CONFIGURING THE SYSTEM AS AN AUTHORITATIVE NTP SERVER
If you want your system to become an authoritative NTP server from which other internal routers or machines can synchronise, you can achieve this with the following command:
R1(config)# ntp master
The router now acts as an NTP server and is able to respond to internal clients NTP requests. Checking the ‘ntp association‘ will reveal that the router is obtaining its time synchronisation from itself:
R1# show ntp associations
address ref clock st. when poll reach delay offset disp
*~127.127.1.1 LOCL. 7 4 16 377 0.000 0.000 0.253
~195.97.91.220 131.188.3.221 2 64 64 1 0.000 -179.09 7937.5
* sys.peer, # selected, + candidate, – outlyer, x falseticker, ~ configured
TROUBLESHOOTING AND MONITORING NTP STATUS
Troubleshooting NTP messages and events is important when you are trying to verify everything is working correctly. You might notice that your Cisco router is not able to create a peer connection with a configured NTP server or your internal LAN clients might not be able to synchronise with your Cisco router; In any case, knowing how to troubleshoot NTPs is something every engineer must be aware of.
Thankfully Cisco provides a number of options that allow you to troubleshoot many aspects of your NTP service.
R1# debug ntp ?
adjust NTP clock adjustments
all NTP all debugging on
core NTP core messages
events NTP events
packet NTP packet debugging
refclock NTP refclock messages
The most useful debug commands are the ‘debug ntp events‘, ‘debug ntp adjust‘ and ‘debug ntp core‘. These three commands provide enough debugging to help you troubleshoot problems you might encounter.
Closing, if you would like more information on the ntp associations created by your router you can try the following command:
R1# show ntp associations detail
195.97.91.220 configured, our_master, sane, valid, stratum 2
ref ID 131.188.3.221 , time CD94E194.58EA9A78 (02:32:36.347 Athens Sun Apr 19 2009)

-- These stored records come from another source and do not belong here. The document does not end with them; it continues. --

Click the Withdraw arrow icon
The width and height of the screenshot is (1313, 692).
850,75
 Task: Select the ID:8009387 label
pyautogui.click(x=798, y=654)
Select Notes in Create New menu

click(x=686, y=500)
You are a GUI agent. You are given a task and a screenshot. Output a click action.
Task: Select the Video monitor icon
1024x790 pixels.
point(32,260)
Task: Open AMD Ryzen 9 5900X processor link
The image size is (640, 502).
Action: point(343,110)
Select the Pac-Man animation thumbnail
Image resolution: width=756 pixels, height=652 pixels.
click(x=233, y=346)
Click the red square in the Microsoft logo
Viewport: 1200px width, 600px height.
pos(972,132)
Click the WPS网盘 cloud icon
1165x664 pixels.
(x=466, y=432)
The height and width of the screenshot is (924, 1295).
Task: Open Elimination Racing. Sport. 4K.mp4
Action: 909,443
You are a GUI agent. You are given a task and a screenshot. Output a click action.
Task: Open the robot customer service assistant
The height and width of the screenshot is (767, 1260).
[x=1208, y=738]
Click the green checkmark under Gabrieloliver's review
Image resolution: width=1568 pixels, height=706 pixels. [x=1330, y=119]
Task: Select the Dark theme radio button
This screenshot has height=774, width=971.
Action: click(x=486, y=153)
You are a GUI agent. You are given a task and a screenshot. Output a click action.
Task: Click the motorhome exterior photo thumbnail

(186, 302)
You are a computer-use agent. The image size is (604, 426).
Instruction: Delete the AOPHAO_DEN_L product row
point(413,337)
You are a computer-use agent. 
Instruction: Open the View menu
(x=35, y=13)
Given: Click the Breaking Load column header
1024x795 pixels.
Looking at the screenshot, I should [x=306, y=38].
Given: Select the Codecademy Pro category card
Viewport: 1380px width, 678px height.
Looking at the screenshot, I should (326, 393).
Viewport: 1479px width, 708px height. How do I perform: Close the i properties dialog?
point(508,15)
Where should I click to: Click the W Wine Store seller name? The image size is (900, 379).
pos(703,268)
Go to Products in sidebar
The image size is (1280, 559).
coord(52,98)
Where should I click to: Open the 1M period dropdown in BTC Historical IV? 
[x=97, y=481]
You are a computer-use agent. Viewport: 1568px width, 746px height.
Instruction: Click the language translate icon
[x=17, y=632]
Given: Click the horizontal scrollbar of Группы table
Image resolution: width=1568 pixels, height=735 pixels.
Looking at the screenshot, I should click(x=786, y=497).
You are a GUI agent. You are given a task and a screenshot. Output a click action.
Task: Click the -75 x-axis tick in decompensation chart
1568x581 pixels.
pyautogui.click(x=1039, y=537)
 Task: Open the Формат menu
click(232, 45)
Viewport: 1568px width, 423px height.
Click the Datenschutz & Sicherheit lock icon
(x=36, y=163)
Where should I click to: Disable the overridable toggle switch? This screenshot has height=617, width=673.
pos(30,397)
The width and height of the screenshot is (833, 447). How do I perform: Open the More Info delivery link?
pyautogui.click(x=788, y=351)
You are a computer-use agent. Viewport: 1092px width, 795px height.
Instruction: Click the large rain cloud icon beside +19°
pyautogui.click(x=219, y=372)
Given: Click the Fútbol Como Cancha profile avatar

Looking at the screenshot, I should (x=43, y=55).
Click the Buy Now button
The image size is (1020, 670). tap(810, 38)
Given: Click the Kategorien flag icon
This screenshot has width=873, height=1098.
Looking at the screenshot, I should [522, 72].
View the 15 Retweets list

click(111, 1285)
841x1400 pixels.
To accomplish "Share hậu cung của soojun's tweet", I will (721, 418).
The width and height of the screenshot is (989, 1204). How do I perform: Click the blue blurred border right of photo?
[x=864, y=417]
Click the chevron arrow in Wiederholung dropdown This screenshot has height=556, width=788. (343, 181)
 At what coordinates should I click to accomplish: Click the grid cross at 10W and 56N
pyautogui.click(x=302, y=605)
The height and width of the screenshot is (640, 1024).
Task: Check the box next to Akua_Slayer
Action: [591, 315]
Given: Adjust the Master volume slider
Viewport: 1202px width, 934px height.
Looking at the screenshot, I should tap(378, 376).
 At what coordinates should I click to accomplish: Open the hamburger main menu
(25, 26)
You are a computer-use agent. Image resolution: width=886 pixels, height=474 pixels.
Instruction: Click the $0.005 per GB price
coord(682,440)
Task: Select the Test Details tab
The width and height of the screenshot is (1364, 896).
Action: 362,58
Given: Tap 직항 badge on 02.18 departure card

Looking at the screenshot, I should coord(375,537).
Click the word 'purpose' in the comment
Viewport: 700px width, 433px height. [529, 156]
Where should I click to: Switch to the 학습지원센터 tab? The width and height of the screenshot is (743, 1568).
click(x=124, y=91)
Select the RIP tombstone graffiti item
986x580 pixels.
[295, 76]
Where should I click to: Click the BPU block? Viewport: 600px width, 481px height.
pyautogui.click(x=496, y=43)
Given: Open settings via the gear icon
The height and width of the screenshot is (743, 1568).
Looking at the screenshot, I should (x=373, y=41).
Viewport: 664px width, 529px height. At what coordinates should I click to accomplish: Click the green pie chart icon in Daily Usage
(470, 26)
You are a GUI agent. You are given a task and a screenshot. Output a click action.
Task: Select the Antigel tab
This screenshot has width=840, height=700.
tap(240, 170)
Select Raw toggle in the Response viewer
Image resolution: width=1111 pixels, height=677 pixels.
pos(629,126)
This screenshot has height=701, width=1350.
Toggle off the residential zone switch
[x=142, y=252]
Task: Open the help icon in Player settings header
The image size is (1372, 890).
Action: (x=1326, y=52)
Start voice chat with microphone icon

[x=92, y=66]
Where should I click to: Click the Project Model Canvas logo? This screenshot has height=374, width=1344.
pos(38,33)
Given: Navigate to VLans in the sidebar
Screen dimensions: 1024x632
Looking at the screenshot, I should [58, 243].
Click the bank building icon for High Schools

our mode client, peer mode server, our poll intvl 64, peer poll intvl 64
root delay 0.05 msec, root disp 41.32, reach 377, sync dist 0.16
delay 0.00 msec, offset -292.8879 msec, dispersion 3.02
precision 2**20, version 4
org time CD94E561.D6FE7162 (02:48:49.839 Athens Sun Apr 19 2009)
rec time CD94E562.287A2A0D (02:48:50.158 Athens Sun Apr 19 2009)
xmt time CD94E562.22E5E145 (02:48:50.136 Athens Sun Apr 19 2009)
filtdelay = 0.02 0.02 0.02 0.02 0.02 0.02 0.02 0.02
filtoffset = -0.30 -0.30 -0.29 -0.28 -0.27 -0.27 -0.26 -0.25
filterror = 0.00 0.00 0.00 0.00 0.00 0.00 0.00 0.00
minpoll = 6, maxpoll = 10
The ‘show ntp associations detail‘ command will provide much information on the association created with the NTP servers. This is most helpful when you see you are unable to create an association with an NTP server.